[Python-ideas] Iterating non-newline-separated files should be easier

Andrew Barnert abarnert at yahoo.com
Sun Jul 20 02:57:14 CEST 2014


On Saturday, July 19, 2014 4:49 PM, Nick Coghlan <ncoghlan at gmail.com> wrote:

>On 20 Jul 2014 09:28, "Andrew Barnert" <abarnert at yahoo.com> wrote:


>> In general, it's just as easy to write Unix command-line tools in Python as in Perl, and that's a good thing—it means I don't have to use Perl. But as soon as -0 comes into the mix, that's no longer true. And that's a problem.

>I would find adding NULL to the potential newline set significantly less objectionable than opening it up to arbitrary character sequences.


>Adding a single possible newline character is a much simpler change, and one likely to have far fewer odd consequences. This is especially so if specifying NULL as the line separator is only permitted for files opened in binary mode.


But newline is only permitted for text mode. Are you suggesting that we add newline to binary mode, but the only allowed values are NULL (current behavior) and \0, while on text files the list of allowed values stays the same as today?

Also, would you want the same semantics for newline='\0' on binary files that newline='\r' has on text files (including newline remapping on write)?

And I'm still not sure why you think this shouldn't be allowed in text mode in the first place (especially given that you suggested the same thing for text files _only_ a few years ago).

The output of file is a list of newline-separated or \0-separated filenames, in the filesystem's encoding. Why should I be able to handle the first as a text file, but have to handle the second as a binary file and then manually decode each line?

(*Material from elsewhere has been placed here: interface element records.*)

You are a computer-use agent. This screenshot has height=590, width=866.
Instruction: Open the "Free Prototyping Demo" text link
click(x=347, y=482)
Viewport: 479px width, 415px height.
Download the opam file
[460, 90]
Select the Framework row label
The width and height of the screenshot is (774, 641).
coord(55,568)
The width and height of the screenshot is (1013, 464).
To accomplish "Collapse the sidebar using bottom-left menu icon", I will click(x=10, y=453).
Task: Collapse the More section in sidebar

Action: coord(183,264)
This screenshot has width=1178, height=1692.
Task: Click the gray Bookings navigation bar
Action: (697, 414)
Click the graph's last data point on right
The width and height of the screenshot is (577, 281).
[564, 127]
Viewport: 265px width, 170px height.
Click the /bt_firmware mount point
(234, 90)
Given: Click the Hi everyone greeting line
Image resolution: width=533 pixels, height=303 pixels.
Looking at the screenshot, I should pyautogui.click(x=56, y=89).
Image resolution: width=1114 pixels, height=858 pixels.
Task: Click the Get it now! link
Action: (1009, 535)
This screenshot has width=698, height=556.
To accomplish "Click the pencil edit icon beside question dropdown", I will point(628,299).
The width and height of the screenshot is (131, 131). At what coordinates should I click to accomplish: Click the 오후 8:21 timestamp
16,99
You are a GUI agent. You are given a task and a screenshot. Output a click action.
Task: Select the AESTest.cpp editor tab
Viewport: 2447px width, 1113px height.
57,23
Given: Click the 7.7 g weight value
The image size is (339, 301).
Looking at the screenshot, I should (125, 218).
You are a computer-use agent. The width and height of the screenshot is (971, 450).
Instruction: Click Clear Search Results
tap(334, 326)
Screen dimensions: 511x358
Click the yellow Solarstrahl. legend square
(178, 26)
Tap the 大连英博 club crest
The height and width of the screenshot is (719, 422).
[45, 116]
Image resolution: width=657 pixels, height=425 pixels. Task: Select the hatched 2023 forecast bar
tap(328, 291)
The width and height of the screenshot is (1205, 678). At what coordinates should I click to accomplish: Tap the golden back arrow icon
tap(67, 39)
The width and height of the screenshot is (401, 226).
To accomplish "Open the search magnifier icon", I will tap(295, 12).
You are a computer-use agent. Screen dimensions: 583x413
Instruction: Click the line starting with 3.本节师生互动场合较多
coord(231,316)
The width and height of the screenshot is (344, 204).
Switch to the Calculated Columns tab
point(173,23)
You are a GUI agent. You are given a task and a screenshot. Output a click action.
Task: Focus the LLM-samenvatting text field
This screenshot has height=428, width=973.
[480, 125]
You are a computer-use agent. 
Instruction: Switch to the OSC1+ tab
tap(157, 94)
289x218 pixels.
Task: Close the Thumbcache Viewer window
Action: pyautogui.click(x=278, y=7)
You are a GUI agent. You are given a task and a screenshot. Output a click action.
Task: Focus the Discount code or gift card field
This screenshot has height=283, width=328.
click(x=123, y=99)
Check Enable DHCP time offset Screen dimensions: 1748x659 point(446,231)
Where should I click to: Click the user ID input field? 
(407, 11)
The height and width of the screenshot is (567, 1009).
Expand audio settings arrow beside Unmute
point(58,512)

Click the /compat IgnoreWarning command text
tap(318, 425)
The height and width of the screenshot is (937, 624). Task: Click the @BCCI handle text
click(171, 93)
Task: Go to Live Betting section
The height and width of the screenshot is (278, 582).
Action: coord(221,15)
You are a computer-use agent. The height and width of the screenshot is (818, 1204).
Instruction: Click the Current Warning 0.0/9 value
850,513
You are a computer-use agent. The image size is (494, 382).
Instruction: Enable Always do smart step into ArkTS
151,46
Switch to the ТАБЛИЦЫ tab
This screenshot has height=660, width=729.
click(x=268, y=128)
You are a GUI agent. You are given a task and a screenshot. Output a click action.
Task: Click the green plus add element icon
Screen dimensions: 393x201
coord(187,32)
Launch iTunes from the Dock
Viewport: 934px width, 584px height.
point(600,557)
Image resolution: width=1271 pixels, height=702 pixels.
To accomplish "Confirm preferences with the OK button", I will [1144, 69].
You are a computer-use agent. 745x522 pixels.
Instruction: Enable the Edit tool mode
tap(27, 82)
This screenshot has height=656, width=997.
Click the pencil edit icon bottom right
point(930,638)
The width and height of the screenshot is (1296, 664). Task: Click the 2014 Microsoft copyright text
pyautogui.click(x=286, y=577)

You could argue that file -0 isn't really separating Unicode filenames with U+0000, but separating UTF-8 or Latin-1 or whatever filenames with \x00, and it's just a coincidence that they happen to match up. But it really isn't just a coincidence; it was an intentional design decision for Unicode (and UTF-8, and Latin-1) that the ASCII control characters map in the obvious way, and one that many tools and scripts take advantage of, so why shouldn't tools and scripts written in Python be able to take advantage of it?